И – еще одно совпадение: как раз теперь, когда я пишу эти страницы, в нашем Шампанском (ну хорошо, Шампейнском) Художественном музее, который был основан богачом Краннертом, открылась выставка Жака Липшица. Среди его до-кубистических работ бросается в глаза средних размеров, но монументальное бронзовое изваяние женщины с двумя газелями. Вытянутые пропорции тела, разведенные в стороны руки, гордая посадка головы, профиль... нет, не с горбиной, а без, но удлиненный, разрез глаз и даже челка, – все повторяет тот же образ. Газели воспринимаются как комплименты ее красе. Тут – не кубизм, натура хорошо проработана, с чувственным вниманием вылеплены груди, сосцы и выпуклый лобок восточной пастушки – это особенно заметно в гипсовой модели. Да что мне – примстилось?

Как это ни странно звучит, на выставке оказалось возможным поговорить с самим скульптором, давно умершим. Я набирал на компьютерной клавиатуре вопрос, а в мониторе возникал седой мастер и проигрывалась та часть его давнишнего телеинтервью, которая соответствовала ключевым словам моего вопроса.

“Женщины с газелями”? Усмехнувшись, он ответил, что, главным образом, газель из парижского зоопарка. И – “одна знакомая натурщица”.

Была ли ему знакома русская поэтесса Анна Ахматова? Он уклонился от ответа, сказав, что в их семье русские стихи писала его жена Берта Липшиц, урожденная Китроссер. И, как ему кажется, довольно прилично...

Тогда я поставил вопрос иначе: где он познакомился с Ахматовой – в Петербурге или Париже? И тут он с увлечением заговорил о Петербурге, куда ездил хлопотать о наследстве в начале десятых годов, с восторгом – об Эрмитаже, где он проводил все свободное время, о встречах с тогдашней художественной молодежью... То есть теоретически они могли встретиться уже там, но и в Париже – тоже.

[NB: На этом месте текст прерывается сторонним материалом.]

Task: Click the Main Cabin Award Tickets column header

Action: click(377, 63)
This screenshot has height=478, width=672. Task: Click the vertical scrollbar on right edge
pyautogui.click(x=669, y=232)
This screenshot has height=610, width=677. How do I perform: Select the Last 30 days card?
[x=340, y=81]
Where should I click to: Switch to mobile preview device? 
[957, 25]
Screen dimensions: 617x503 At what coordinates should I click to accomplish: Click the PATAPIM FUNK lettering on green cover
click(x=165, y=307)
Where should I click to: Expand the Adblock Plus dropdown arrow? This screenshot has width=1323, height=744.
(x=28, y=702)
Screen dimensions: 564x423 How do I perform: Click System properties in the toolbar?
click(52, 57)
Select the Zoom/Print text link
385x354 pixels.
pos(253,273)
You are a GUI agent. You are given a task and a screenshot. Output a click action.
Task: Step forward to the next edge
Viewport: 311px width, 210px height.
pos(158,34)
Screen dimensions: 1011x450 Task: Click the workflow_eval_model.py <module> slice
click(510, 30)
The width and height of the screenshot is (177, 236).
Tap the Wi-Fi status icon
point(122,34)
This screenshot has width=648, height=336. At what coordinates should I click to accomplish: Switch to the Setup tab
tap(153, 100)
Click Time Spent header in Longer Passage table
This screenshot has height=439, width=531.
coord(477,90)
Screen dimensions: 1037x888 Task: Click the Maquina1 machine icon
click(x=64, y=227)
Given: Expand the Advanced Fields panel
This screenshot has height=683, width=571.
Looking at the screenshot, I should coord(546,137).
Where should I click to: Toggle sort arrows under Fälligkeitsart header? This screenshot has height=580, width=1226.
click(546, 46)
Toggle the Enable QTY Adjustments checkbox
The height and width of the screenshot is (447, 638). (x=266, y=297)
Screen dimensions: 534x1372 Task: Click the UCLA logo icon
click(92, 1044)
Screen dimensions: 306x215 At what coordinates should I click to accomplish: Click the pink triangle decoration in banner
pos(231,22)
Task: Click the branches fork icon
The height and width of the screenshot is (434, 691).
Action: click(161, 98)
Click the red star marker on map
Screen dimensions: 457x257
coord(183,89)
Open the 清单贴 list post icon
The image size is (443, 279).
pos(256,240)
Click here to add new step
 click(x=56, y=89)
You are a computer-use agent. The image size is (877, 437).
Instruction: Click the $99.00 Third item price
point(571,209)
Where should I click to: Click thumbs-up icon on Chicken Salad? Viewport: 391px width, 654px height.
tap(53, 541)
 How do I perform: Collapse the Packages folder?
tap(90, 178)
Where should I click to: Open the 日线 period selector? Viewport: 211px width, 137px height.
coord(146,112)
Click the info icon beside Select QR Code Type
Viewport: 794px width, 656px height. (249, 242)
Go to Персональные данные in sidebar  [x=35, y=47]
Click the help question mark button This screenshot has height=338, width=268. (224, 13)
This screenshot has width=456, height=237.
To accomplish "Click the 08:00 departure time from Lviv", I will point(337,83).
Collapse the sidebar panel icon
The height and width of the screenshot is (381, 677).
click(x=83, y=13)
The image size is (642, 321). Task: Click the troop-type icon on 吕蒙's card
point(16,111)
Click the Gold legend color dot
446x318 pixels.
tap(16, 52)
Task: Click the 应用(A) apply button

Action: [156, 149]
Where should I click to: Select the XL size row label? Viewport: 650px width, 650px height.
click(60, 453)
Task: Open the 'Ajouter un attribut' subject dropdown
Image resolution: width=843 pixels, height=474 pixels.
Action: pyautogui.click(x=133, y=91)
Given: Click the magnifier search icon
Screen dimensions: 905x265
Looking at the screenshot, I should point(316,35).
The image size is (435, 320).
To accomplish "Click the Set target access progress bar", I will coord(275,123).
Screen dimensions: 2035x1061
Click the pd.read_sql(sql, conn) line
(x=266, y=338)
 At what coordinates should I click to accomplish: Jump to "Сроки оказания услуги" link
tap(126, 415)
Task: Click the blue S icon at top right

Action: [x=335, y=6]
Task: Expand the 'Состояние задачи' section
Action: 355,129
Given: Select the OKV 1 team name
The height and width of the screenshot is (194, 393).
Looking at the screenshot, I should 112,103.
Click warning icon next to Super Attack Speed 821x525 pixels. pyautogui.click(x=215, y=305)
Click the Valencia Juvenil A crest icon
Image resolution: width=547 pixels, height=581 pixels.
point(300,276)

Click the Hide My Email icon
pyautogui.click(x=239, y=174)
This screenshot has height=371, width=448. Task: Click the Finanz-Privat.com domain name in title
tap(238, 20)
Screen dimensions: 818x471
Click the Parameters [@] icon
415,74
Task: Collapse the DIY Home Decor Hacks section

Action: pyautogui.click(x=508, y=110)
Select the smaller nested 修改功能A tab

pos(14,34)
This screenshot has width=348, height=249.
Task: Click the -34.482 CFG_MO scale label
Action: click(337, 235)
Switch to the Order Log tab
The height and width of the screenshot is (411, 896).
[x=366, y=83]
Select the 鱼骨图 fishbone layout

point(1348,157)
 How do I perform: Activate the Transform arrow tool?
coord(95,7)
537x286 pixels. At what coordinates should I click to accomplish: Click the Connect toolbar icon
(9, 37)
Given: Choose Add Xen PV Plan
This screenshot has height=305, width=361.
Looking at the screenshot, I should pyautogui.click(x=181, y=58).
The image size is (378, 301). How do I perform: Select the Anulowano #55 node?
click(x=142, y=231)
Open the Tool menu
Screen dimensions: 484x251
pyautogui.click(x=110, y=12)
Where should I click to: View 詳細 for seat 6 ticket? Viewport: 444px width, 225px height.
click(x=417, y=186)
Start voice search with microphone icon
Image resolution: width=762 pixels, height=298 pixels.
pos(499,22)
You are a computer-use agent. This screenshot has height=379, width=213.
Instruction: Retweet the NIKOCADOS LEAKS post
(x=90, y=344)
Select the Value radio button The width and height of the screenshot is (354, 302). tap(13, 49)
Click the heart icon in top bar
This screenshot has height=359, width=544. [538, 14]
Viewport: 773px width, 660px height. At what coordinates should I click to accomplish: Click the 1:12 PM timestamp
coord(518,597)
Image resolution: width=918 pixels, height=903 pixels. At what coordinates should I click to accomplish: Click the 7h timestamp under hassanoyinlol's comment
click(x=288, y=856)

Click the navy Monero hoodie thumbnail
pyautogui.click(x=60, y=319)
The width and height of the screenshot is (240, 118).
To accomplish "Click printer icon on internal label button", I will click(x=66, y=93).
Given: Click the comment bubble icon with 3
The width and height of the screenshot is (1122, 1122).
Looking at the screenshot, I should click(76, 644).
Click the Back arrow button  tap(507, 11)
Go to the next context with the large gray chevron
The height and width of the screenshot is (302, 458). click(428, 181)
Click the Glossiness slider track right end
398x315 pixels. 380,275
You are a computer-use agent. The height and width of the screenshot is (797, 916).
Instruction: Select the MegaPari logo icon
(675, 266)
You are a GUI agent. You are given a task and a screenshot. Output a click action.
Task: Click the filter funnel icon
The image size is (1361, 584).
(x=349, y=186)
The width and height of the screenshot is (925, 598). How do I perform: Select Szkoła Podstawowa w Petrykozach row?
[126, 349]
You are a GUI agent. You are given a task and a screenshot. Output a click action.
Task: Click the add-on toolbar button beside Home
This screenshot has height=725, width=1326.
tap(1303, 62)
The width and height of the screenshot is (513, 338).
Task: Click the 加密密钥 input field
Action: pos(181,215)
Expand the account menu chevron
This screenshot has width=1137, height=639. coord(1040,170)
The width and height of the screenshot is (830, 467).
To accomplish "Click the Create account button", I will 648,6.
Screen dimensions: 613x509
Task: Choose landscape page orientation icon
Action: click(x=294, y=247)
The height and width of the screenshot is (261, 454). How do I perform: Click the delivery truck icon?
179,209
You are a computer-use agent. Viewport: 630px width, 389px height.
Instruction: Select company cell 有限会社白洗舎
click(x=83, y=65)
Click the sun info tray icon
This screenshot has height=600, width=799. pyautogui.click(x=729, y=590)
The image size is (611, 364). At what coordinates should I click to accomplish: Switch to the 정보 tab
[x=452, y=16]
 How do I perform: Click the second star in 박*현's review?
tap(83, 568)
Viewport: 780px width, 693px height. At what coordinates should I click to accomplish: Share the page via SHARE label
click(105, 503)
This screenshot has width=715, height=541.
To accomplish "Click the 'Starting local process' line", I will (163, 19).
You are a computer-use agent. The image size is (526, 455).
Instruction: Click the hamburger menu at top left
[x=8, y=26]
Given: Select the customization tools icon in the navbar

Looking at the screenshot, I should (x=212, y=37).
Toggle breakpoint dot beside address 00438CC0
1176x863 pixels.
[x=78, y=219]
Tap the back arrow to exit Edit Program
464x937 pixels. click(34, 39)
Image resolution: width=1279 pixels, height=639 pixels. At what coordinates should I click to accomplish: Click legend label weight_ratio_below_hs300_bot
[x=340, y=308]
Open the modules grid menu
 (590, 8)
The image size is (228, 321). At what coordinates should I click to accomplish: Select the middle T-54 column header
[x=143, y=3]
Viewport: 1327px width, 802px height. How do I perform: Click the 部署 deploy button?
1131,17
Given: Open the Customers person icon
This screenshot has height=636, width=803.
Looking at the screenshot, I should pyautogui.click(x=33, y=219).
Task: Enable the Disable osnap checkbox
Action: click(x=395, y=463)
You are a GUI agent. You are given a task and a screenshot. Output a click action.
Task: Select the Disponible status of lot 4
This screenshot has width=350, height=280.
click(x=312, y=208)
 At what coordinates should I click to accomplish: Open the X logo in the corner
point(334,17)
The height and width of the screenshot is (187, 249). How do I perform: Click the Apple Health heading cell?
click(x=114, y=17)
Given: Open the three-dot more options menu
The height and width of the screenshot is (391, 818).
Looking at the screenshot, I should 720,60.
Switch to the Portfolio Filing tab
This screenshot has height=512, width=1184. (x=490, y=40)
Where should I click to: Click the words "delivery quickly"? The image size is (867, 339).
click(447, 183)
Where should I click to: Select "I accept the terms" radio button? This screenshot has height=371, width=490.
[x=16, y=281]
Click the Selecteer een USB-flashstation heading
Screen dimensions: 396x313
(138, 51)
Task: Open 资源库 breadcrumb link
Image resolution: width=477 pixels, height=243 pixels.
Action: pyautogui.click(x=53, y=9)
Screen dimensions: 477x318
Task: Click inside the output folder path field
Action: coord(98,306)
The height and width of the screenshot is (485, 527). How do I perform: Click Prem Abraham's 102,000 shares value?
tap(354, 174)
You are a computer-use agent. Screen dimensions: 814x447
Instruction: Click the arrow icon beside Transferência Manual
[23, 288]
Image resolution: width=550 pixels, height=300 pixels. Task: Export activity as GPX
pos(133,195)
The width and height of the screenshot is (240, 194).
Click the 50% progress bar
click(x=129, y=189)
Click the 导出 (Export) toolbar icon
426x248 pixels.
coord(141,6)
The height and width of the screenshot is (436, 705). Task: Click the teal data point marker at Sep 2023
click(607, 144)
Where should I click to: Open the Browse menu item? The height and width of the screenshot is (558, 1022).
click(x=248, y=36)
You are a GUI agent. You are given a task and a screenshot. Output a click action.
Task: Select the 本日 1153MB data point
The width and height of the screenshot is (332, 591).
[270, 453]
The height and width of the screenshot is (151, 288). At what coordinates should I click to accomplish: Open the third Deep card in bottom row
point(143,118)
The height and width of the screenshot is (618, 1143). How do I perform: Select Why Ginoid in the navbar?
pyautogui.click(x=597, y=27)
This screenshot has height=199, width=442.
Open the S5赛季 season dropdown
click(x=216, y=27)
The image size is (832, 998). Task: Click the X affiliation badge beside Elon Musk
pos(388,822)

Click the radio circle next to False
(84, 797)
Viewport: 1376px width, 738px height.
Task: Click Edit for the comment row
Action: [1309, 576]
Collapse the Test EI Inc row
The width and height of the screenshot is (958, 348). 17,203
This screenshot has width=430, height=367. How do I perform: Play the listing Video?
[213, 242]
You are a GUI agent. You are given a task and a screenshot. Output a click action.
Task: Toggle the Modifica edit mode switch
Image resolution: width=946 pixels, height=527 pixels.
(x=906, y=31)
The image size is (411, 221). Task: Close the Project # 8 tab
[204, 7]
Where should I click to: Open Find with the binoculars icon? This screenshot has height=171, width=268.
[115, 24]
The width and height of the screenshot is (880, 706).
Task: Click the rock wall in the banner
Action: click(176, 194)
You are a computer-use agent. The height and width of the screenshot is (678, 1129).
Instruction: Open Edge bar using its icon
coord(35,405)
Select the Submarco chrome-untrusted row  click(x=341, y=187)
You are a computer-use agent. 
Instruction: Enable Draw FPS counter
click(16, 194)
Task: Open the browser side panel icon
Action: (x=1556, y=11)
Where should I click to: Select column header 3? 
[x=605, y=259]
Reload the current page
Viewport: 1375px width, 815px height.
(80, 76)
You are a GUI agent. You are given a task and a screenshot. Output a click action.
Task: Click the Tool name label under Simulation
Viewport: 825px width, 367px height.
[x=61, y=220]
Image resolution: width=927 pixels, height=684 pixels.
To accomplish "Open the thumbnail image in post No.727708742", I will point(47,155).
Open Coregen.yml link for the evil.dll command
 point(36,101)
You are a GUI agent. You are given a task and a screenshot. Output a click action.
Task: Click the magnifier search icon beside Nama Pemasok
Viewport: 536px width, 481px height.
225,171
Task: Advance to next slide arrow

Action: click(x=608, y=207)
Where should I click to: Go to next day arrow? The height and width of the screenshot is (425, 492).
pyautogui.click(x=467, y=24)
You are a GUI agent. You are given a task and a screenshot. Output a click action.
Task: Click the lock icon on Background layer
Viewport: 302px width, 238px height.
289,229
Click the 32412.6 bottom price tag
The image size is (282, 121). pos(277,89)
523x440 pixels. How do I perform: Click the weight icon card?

– в виде посмертной маски, снятой с него Липшицем. Вернее, так: маску пытались снять двое неумелых поклонников бедного Моди. Забыли, наверное, смазать, маска не отделялась от лица. Все-таки отодрали со всем, что к ней прилипло; она раскрошилась. Плача от всего этого трагического безобразия, Липшиц восстановил, реконструировал гипсовый облик погибшего друга с истовой нежностью: покатый и успокоенный лоб; глаза под смеженными веками как будто бодрствуют, рот приоткрыт. Но когда смотришь на него в профиль, губы смыкаются, как бы заканчивая трудную фразу. Какую? Мертвые молчат крепко.